The provision also applies to applications for permission in principle.

Proposed general approach

As noted above, the Government’s proposed objective is for the section 73B route to replace the use of section 73 to deal with proposals for general material variations while the use section 73 would return to focus on the variation of specific conditions.  The consultation notes that because section 73 cannot be used to amend the description of development, it has become common practice to submit generic descriptions of development which do not specify key feature such as the number of dwellings with those details set out in conditions to allow them to be varied via section 73.  The consultation identifies that a benefit of using section 73B would be to allow a return to clear and more specific descriptions which would help improve the transparency of development proposals for local communities. 

The Government therefore proposes to use Planning Practice Guidance to encourage the use of clearer, more transparent descriptors of development and the use of section 73B to deal with general material changes to development granted planning permission.  The consultation asks “do you agree that guidance should encourage clearer descriptors of development for planning permissions and section 73B to become the route to make general variations to planning permissions (rather than section 73)? (Question 26)” and “also for any further comments on the scope of the guidance (Question 27)”.  This includes the question of whether the guidance should discourage the use of the, now standard, condition which lists approved plans which was introduced to facilitate minor-material amendments via section 73.  The consultation states that they are not minded to discourage the use of this condition and that it is beneficial to help support effective planning enforcement, particularly in relation to design.

Procedural arrangements

The aim is for the procedural requirements set out in regulations for a section 73B application to be “proportionate reflecting the position that the development proposed in the application is a material variation to an existing permission while still ensuring there is transparency about the proposed variation” and that “Local communities should be aware of proposed variations so they can make representations: the section 73B route is not a mechanism to undermine scrutiny.”

The proposal is:

  • information requirements will be generally the same as other applications for planning permission but certain requirements (such as a design and access statement) will not be required.
  • publicity requirements will be the same as other applications for the type of development (i.e. if it is a variation to major development, the major development publicity requirements would apply).
  • Consultation with statutory consultees would follow the approach of section 73 applications where there is a duty on the local planning authority to consult a statutory consultee if they consider appropriate (reflecting the position that a proposed variation may only engage specific issues which of an interest to only some statutory consultees and so it would be disproportionate to require those statutory consultees without an interest to respond) although the footnote states that applications would automatically be in scope of the consultation duty between counties and district LPAs, the consultation arrangements for parishes and neighbourhood forums and the arrangements for applications of potential strategic importance under section 2A TCPA 1990 for the Mayor of London and those combined authorities which have section 2A powers.

EIA and HRA requirements would apply as for section 73 permissions and a similar approach would be taken to Biodiversity Net Gain.

The consultation asks whether consultees agree with this proposed approach to procedural requirements.

Fees

The proposal is to align the fee for a section 73B application with the fee for a section 73 application.  The alternative approach of setting a higher fee for a section 73B application was considered on the basis that the section 73B route could be the default route for general material variations while section 73 focuses on the variation of a specific condition.  However, the higher fee could encourage applicants to continue to use section 73, undermining the purpose of the reform.

However, it is proposed to change the current flat fee approach for a section 73 application (£293) so that there would be three separate fee bands for householder, non-major development and major development. 

The householder fee would be reduced to £86 (double the fee for discharge of condition and removing the anomaly that an original householder application fee is lower than the section 73 fee).  The non-major development fee would remain at £293. 

For major development, there would be a higher fee which would be less than the fee for the original application and proportionate to the work necessary to consider the proposed variation (without exceeding full cost recovery).
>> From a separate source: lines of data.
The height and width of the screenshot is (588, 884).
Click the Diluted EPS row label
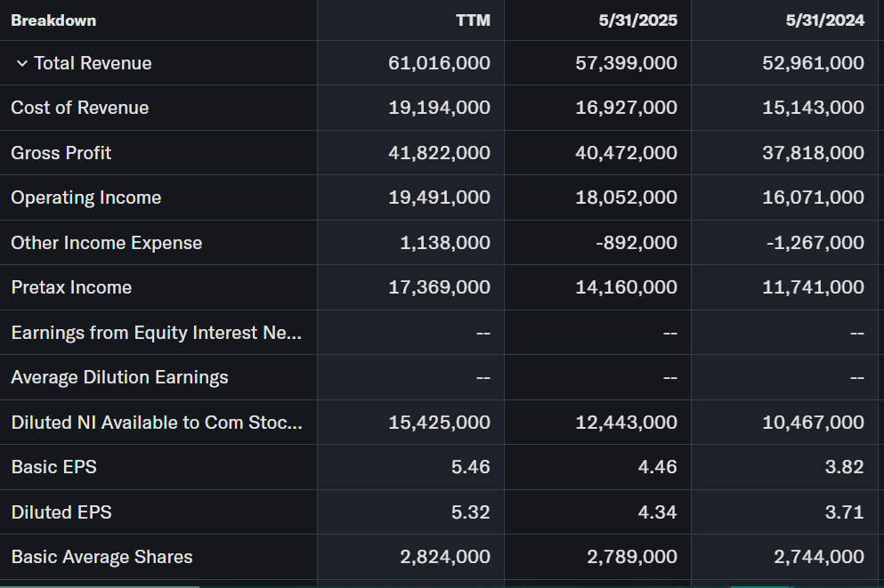61,512
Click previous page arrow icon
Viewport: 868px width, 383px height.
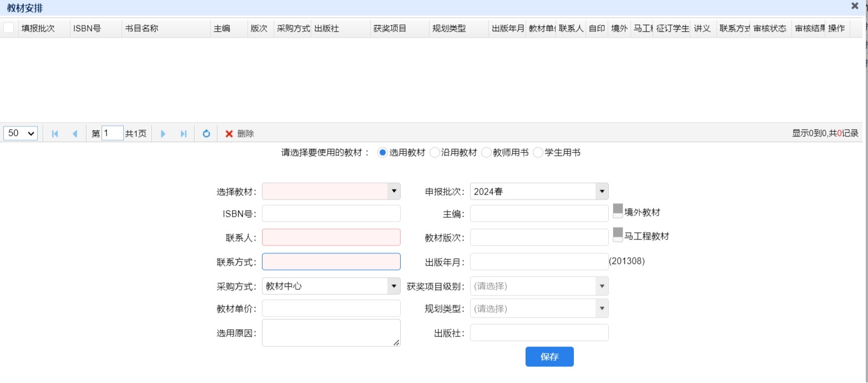(75, 134)
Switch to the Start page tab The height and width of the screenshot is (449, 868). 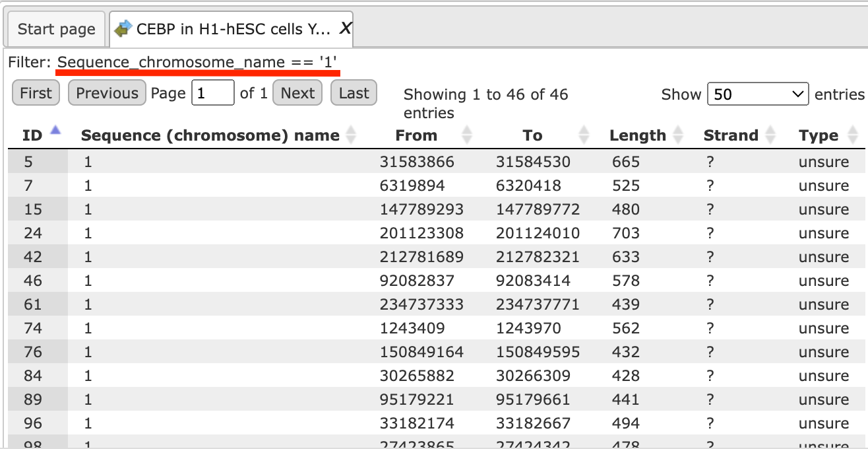pyautogui.click(x=56, y=29)
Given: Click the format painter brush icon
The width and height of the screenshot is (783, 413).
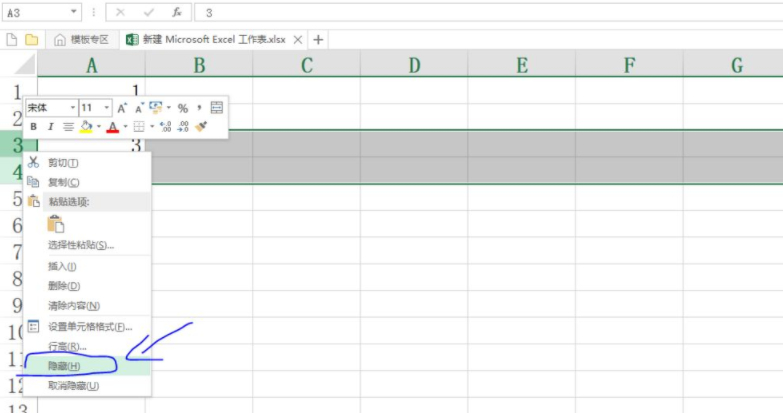Looking at the screenshot, I should point(201,127).
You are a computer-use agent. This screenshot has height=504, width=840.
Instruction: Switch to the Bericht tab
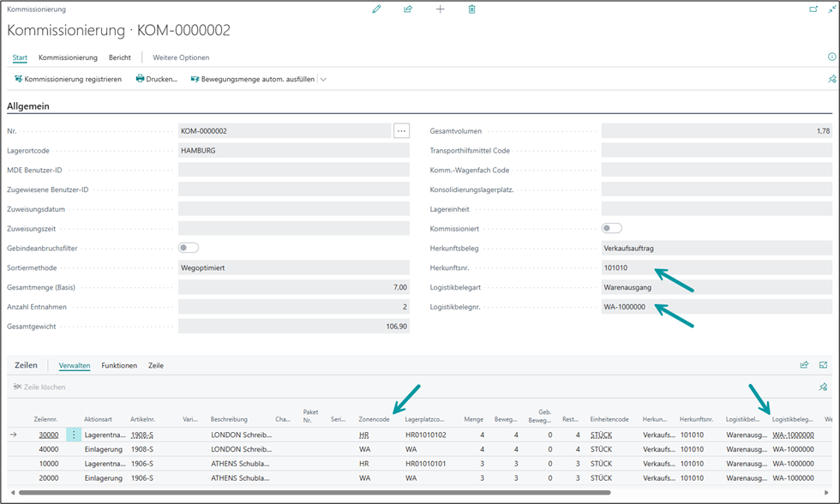pos(119,57)
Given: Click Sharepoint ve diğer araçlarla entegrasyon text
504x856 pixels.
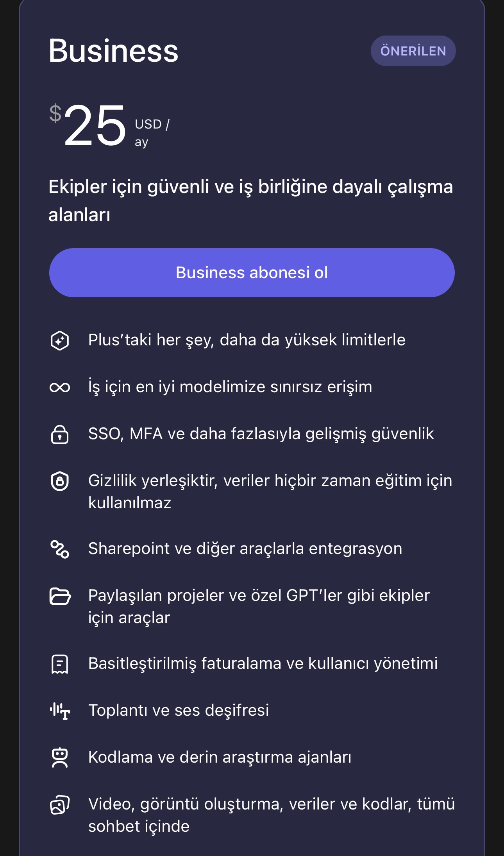Looking at the screenshot, I should pyautogui.click(x=245, y=549).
The consultation asks for views about where this fee should be set, including evidence from local planning authorities for the typical work which is involved dealing with an average section 73 application for a major development.

CIL

It is proposed that CIL would apply to section 73B in the same way that it applies to section 73 permissions.  This would mean that “if the section 73B permission does not change the CIL liability, the chargeable amount is that shown in the most recent liability notice issued in relation to the previous permission. But if the section 73B permission does change the CIL liability, the most recently commenced or re-commenced scheme is liable for the levy.”
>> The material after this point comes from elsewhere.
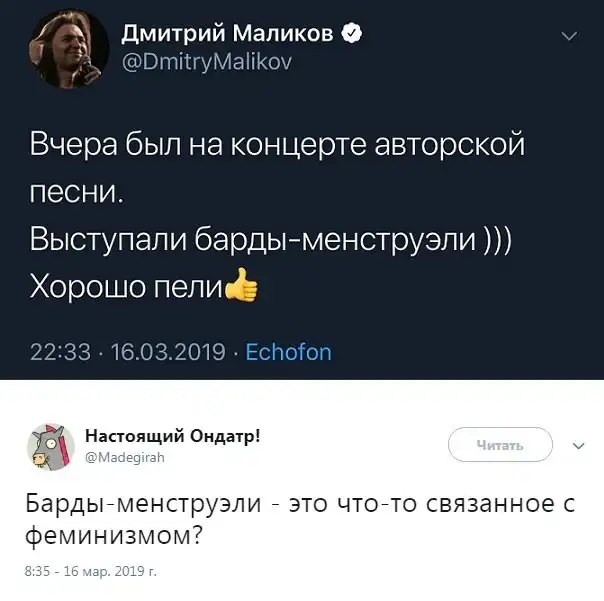Click the 16.03.2019 date of the tweet
This screenshot has width=604, height=601.
tap(169, 352)
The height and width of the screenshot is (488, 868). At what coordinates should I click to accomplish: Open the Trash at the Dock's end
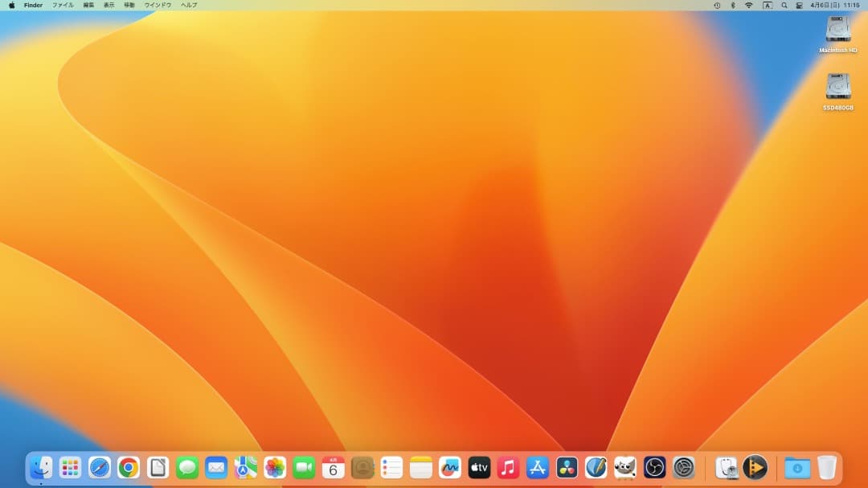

Overlapping permissions and section 73B

The consultation refers to the recent Hillside and Dennis cases on overlapping permissions [see previous simonicity blog posts respectively here and here] and how these judgments have questioned the ability to use ‘drop in’ permissions where a subsequent permission is granted for an alternative development on a section of a larger development previously granted permission and still being implemented.

It summarises Hillside as confirming existing caselaw that “full planning permissions are not usually severable. That is to say, parts of the permission cannot be selectively implemented and that, if a new permission which overlaps with an existing permission in a material way commences, should the carrying out of the new permission make it physically impossible to carry out the rest of the existing permission, it would be unlawful to continue further development under the existing permission.  The Court then went on to say, if someone wanted to change part of the development, they should seek to amend the entire existing permission.” And notes that Dennis considered the implications for outline planning permissions and the question of severability further.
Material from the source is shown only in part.